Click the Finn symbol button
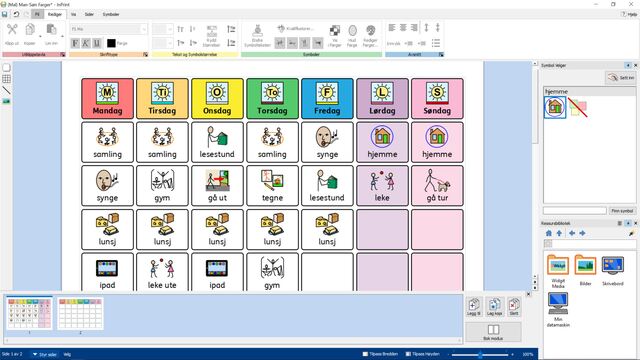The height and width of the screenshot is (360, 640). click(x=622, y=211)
--------------------------------
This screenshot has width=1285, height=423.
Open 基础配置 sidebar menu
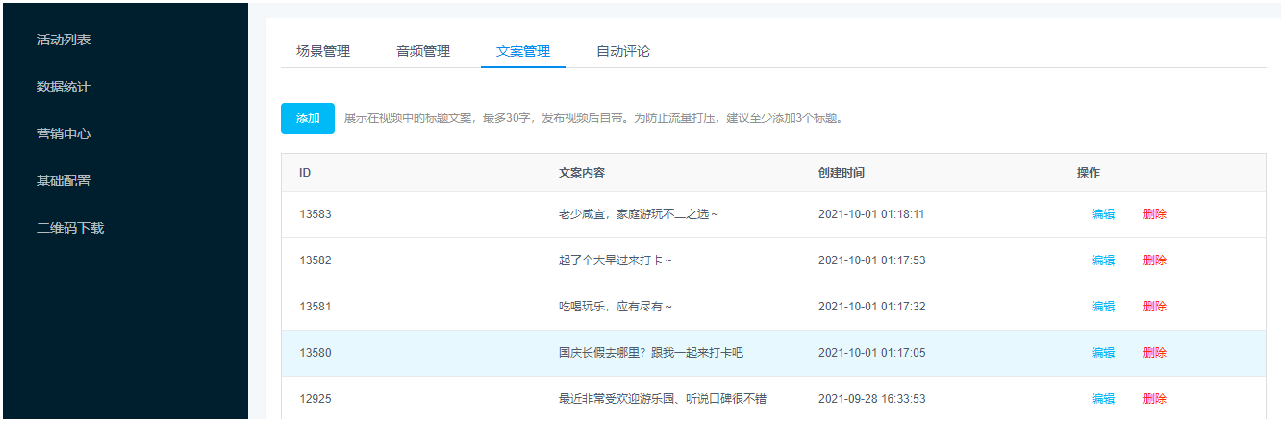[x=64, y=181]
--------------------------------
PROBLEM DETAILS: Can you set down the rows above, from the line containing "This screenshot has width=1285, height=423." through the line containing "[x=64, y=181]", copying each line unchanged and leaving the pictures out?

ANSWER FOR THE TASK:
This screenshot has width=1285, height=423.
Open 基础配置 sidebar menu
[x=64, y=181]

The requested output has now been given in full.